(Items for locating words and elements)

[start]

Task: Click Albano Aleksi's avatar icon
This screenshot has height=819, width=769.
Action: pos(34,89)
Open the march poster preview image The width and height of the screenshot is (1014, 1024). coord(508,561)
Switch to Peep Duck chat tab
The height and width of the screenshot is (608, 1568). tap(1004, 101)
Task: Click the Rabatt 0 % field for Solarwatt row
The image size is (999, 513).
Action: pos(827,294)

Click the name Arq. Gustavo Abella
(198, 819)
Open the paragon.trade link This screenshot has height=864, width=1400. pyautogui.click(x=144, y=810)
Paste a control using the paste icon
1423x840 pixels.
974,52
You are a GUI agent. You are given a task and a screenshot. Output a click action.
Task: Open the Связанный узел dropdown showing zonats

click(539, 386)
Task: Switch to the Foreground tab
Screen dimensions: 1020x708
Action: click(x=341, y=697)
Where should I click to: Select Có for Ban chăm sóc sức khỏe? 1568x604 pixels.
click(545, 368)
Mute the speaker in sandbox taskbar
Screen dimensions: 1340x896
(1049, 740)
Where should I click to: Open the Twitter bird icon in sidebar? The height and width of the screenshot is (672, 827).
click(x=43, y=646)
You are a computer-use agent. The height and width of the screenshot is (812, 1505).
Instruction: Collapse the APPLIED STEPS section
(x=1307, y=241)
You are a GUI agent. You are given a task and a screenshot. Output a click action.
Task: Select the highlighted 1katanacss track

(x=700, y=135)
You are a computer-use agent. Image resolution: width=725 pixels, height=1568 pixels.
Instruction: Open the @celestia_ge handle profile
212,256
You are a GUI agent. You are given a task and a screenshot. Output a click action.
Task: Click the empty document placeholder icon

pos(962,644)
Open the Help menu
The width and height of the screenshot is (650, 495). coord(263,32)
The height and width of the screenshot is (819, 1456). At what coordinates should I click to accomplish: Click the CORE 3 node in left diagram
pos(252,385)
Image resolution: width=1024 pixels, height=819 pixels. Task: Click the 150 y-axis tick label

[end]

** WRITTEN EXERCISE **
Reproduce word for word the lines that begin with the line containing "You are a computer-use agent. Image" and continue to the end of the items, including both ends.

** FINISHED ANSWER **
You are a computer-use agent. Image resolution: width=725 pixels, height=1568 pixels.
Instruction: Open the @celestia_ge handle profile
212,256
You are a GUI agent. You are given a task and a screenshot. Output a click action.
Task: Click the empty document placeholder icon

pos(962,644)
Open the Help menu
The width and height of the screenshot is (650, 495). coord(263,32)
The height and width of the screenshot is (819, 1456). At what coordinates should I click to accomplish: Click the CORE 3 node in left diagram
pos(252,385)
Image resolution: width=1024 pixels, height=819 pixels. Task: Click the 150 y-axis tick label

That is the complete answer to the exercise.